Records from a dataset:

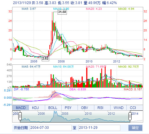Click the MA5 price legend label
The image size is (149, 134).
point(29,9)
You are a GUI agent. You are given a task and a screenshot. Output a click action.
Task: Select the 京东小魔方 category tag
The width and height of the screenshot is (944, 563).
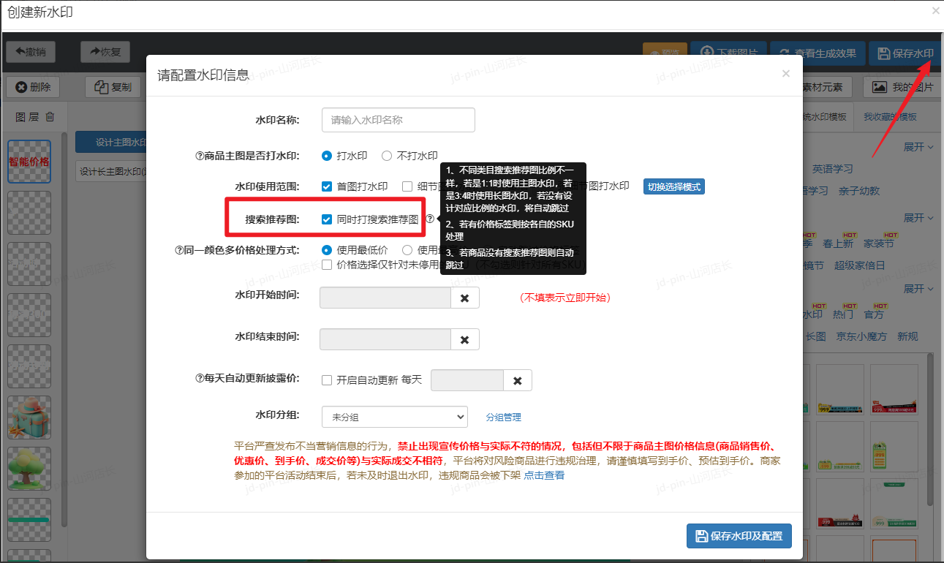tap(861, 336)
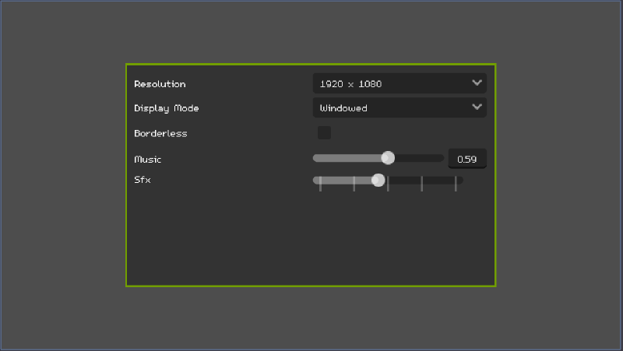Open the 1920 x 1080 resolution dropdown

389,83

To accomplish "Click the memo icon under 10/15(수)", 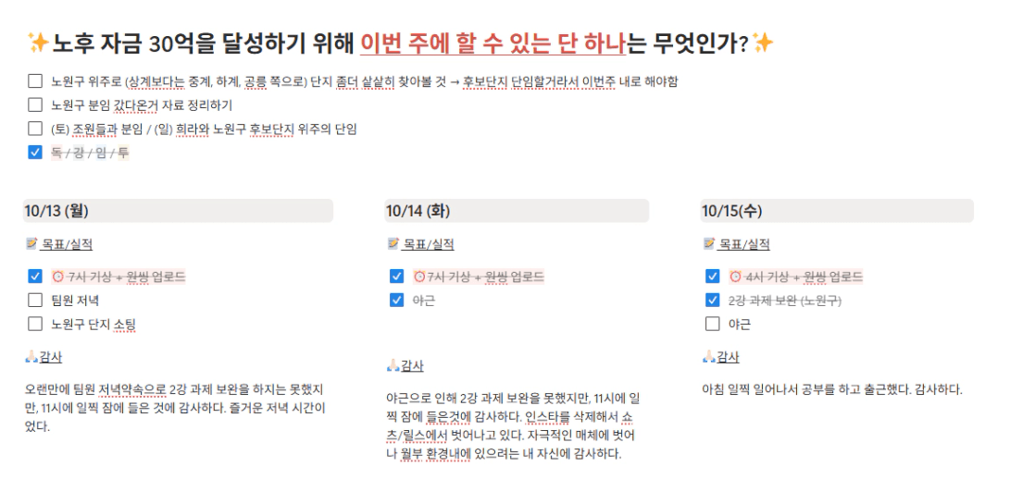I will [x=709, y=244].
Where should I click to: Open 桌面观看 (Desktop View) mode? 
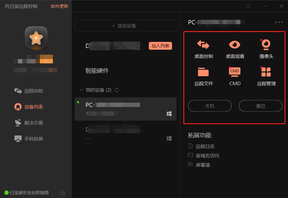235,48
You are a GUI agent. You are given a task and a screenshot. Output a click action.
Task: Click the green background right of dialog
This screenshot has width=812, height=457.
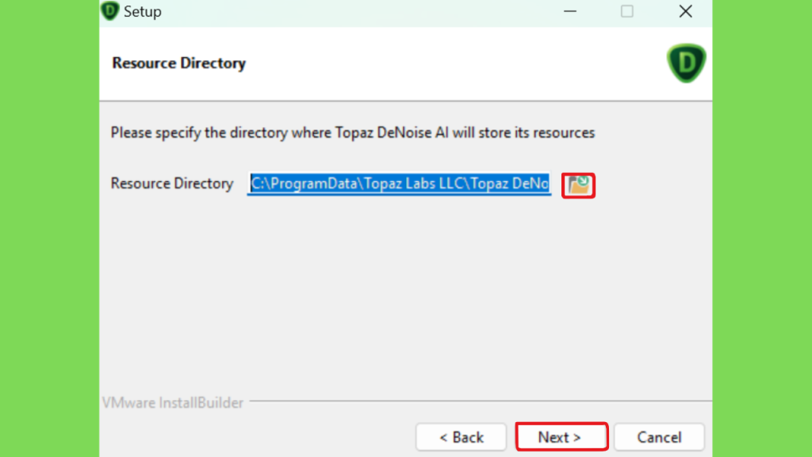coord(762,229)
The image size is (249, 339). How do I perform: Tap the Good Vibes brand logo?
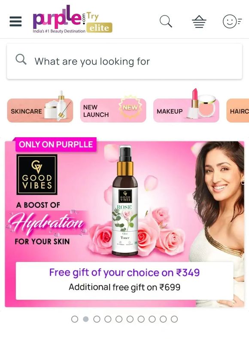point(37,174)
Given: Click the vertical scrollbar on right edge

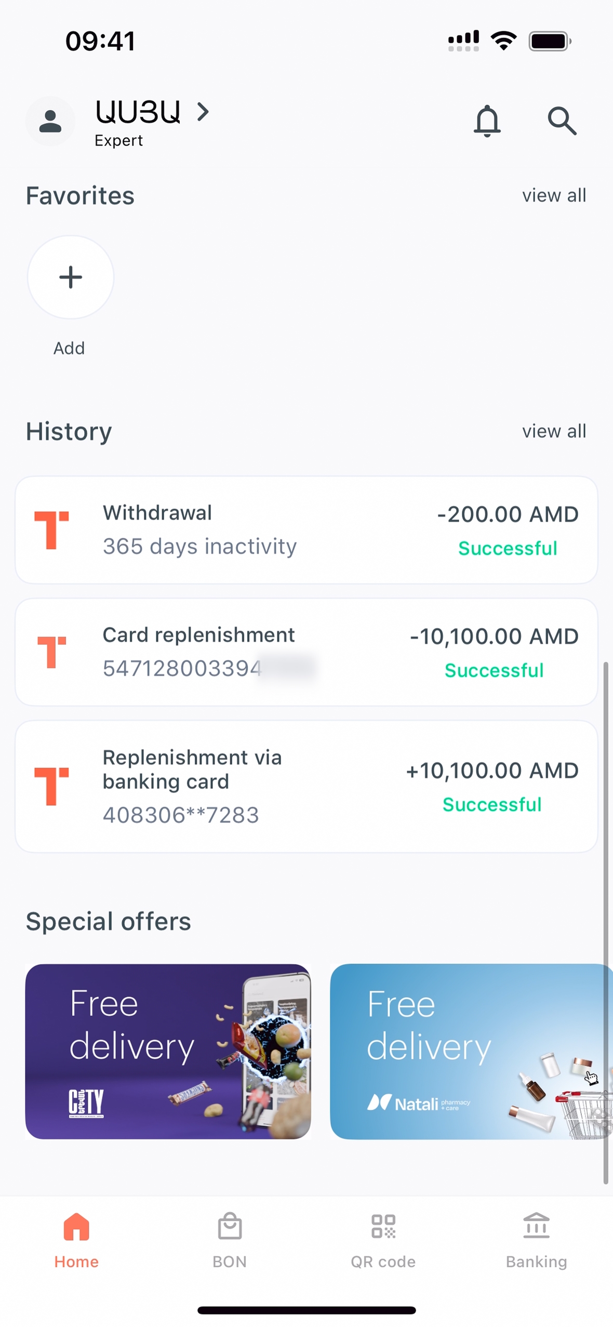Looking at the screenshot, I should pyautogui.click(x=606, y=922).
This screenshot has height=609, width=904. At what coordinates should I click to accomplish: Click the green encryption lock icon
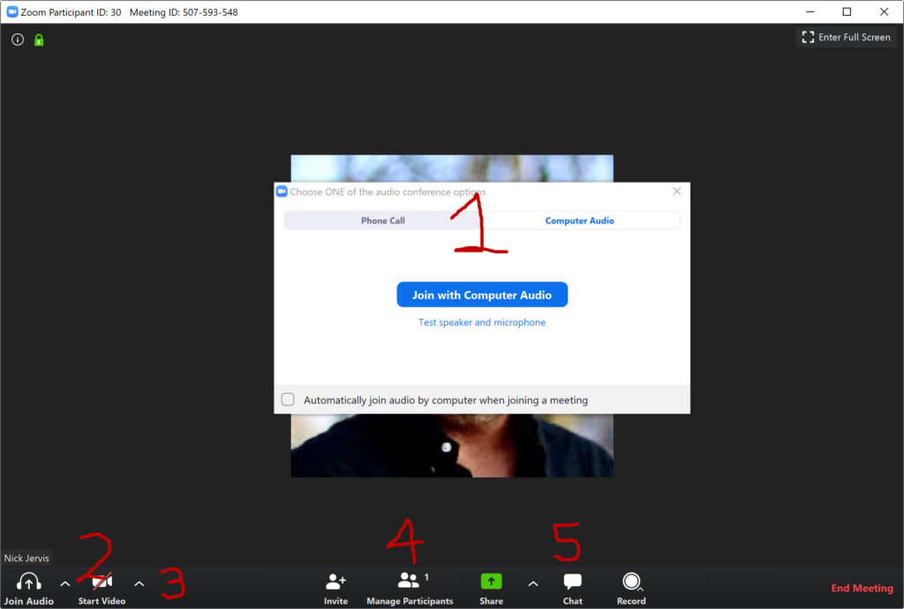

Activity:
Nothing but the lines from the line containing "Where should I" through the last line of the records above is to be extracted, exactly and with no pictures.

Problem solution:
Where should I click to: Open 桌面观看 (Desktop View) mode? 
235,48
You are a GUI agent. You are given a task and a screenshot. Output a click action.
Task: Click the green background right of dialog
This screenshot has width=812, height=457.
coord(762,229)
The image size is (249, 339). How do I perform: Tap the Good Vibes brand logo?
point(37,174)
Given: Click the vertical scrollbar on right edge

Looking at the screenshot, I should pyautogui.click(x=606, y=922).
This screenshot has height=609, width=904. At what coordinates should I click to accomplish: Click the green encryption lock icon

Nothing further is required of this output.